His family operated a shipping business in Saint Malo, a port favoured by corsairs.
He first went to sea as a volunteer aboard a privateer, the Trinité, under Captain Legoux, on the 16 December 1690. The Trinité subsequently captured the François Samuel and Seven Stars of Scotland. In 1692 his family provided him with command of his own vessel, a 14-gun lugger, Danycarn.
On 6 June 1692, King Louis XIV appointed Duguay-Truin to command of a forty-gun ship, the Hercule. He captured five ships at the entrance of the Channel.
In 1694 Louis XIV awarded Duguay-Truin with a sword of honour, and made him a nobleman in 1709, with the motto Dedit haec insignia virtus ("Bravery awarded these honours"). At the time, he had captured 16 warships and over 300 merchantmen from the English and Dutch.
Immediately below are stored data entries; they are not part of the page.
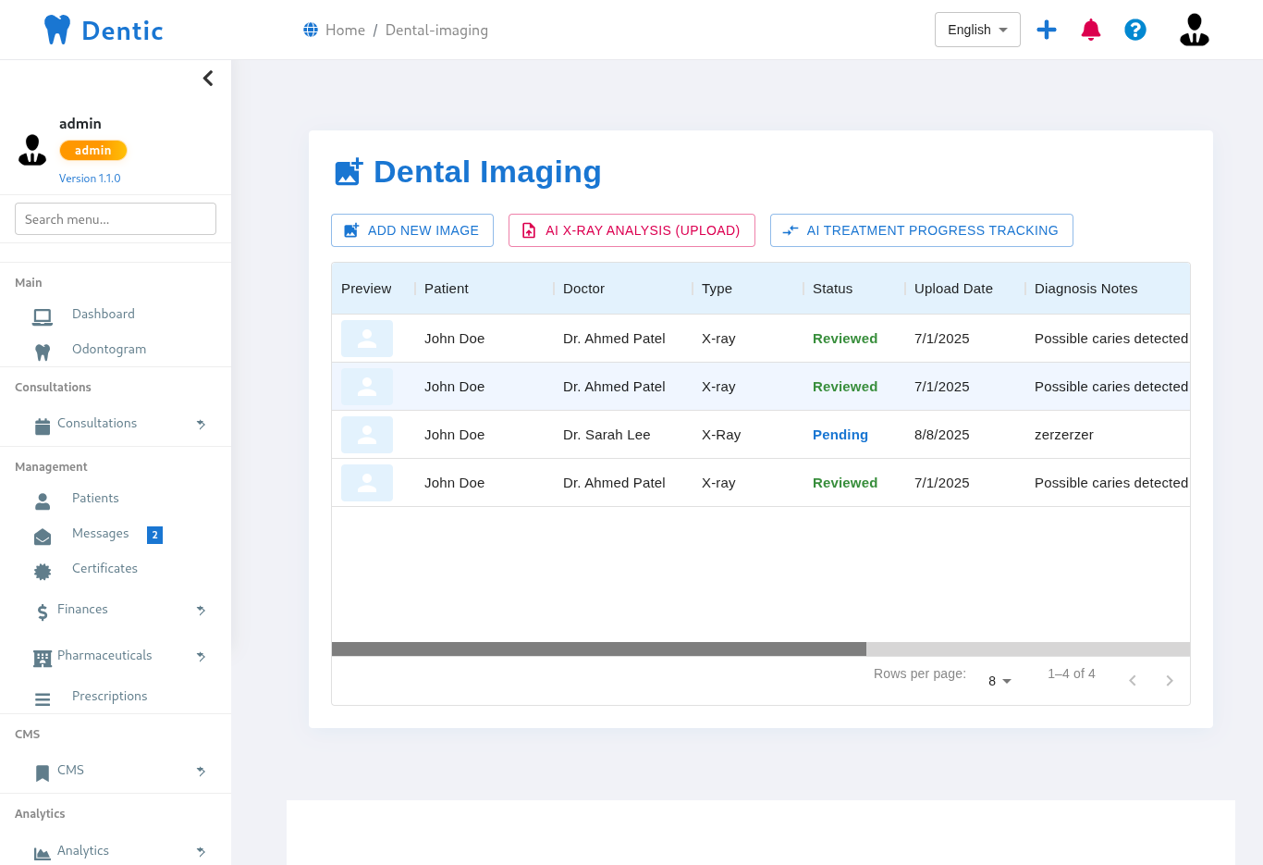Click AI Treatment Progress Tracking button
Image resolution: width=1263 pixels, height=865 pixels.
tap(921, 230)
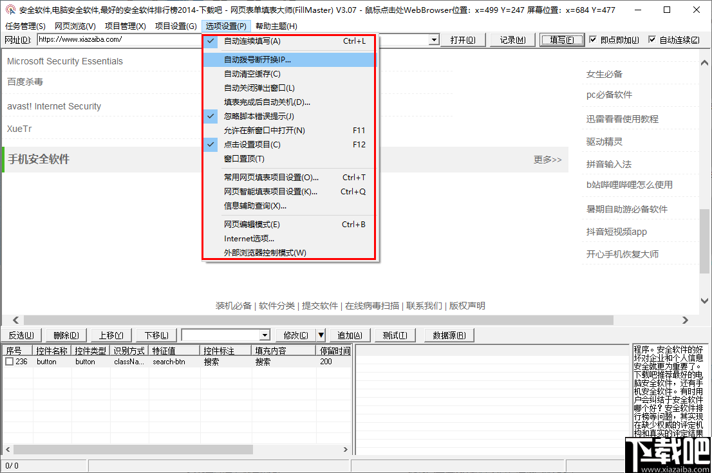This screenshot has height=473, width=712.
Task: Open the URL history dropdown
Action: click(435, 39)
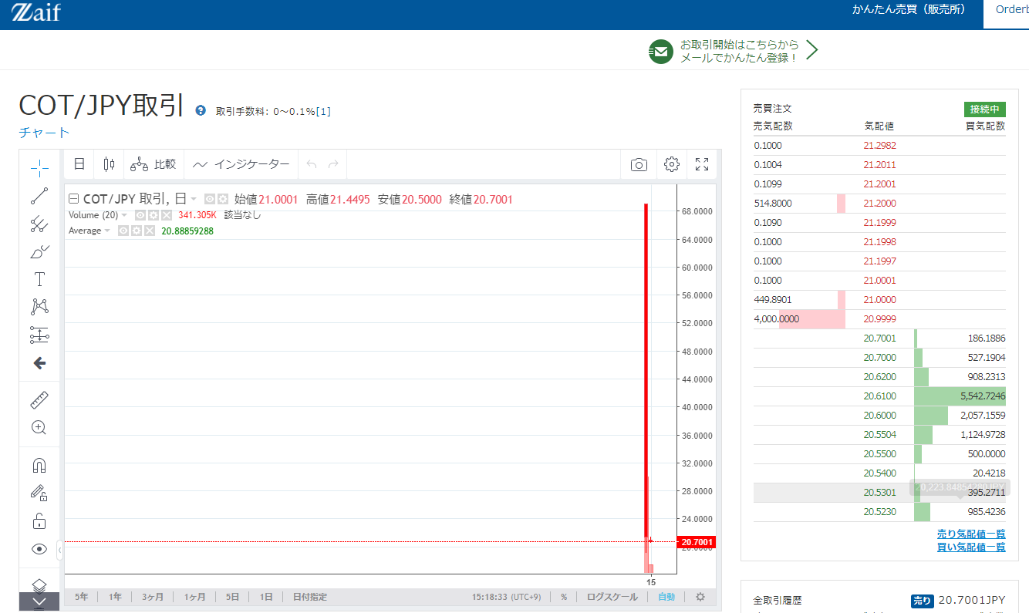Open the Volume (20) indicator dropdown
The image size is (1029, 613).
(x=124, y=215)
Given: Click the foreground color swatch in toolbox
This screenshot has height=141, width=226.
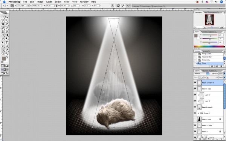Looking at the screenshot, I should pos(4,58).
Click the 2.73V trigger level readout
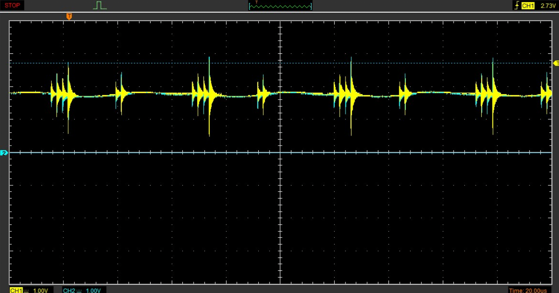This screenshot has height=293, width=559. (x=548, y=5)
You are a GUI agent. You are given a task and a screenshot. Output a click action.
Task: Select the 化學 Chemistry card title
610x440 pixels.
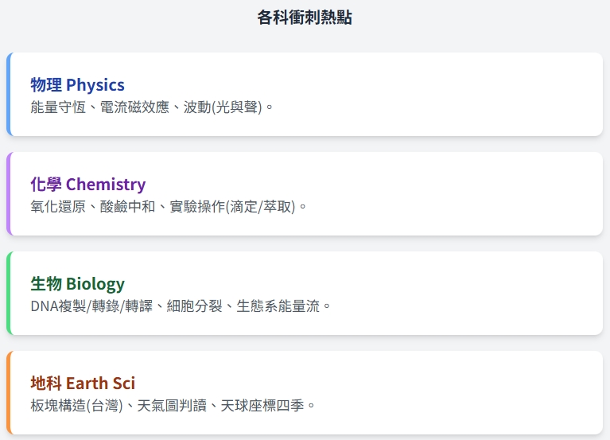[87, 185]
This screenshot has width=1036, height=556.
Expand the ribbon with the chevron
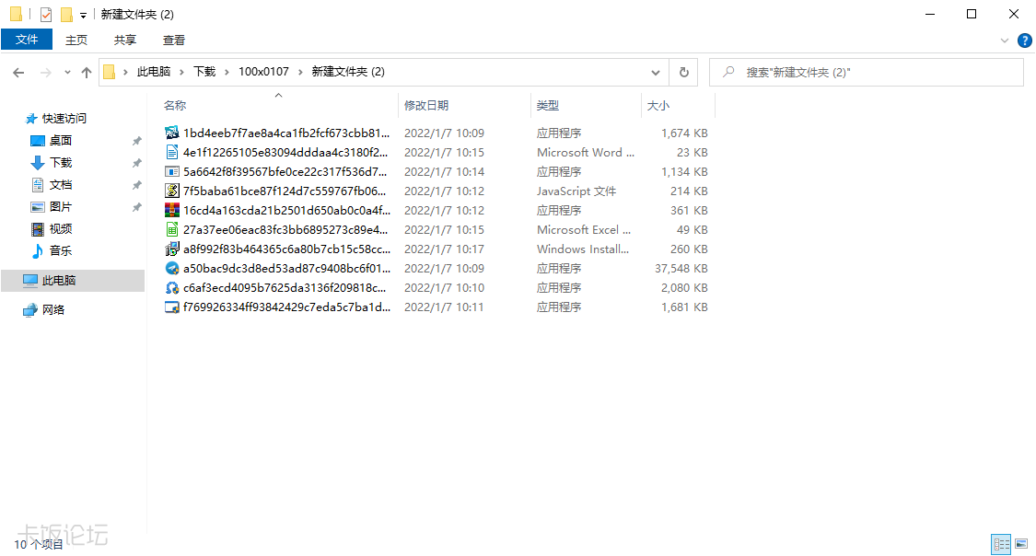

On 12 April 1694, Duguay-Trouin, aboard the ship Diligente, covered the escape of a convoy which he was escorting but was defeated by a six-ship squadron commanded by Admiral David Mitchell. The Diligente, barely afloat and having lost most of her men, was forced to strike her colours and surrender and Duguay-Truin was taken as a prisoner to Plymouth.
The English admiralty, upon learning that Trouin had fired upon the Prince of Orange while flying the English flag, had him locked in an iron room. On 19 June 1694, he made an adventurous escape, by capturing a small boat that he had bought from a friendly Swedish captain whose ship was lying nearby. He was accompanied by Lieutenant Nicolas Thomas, surgeon Lhermite, Pierre Legendre and the quartermaster. After a series of raids on coastal towns in Ireland, Duguay-Truin returned to Saint-Malo.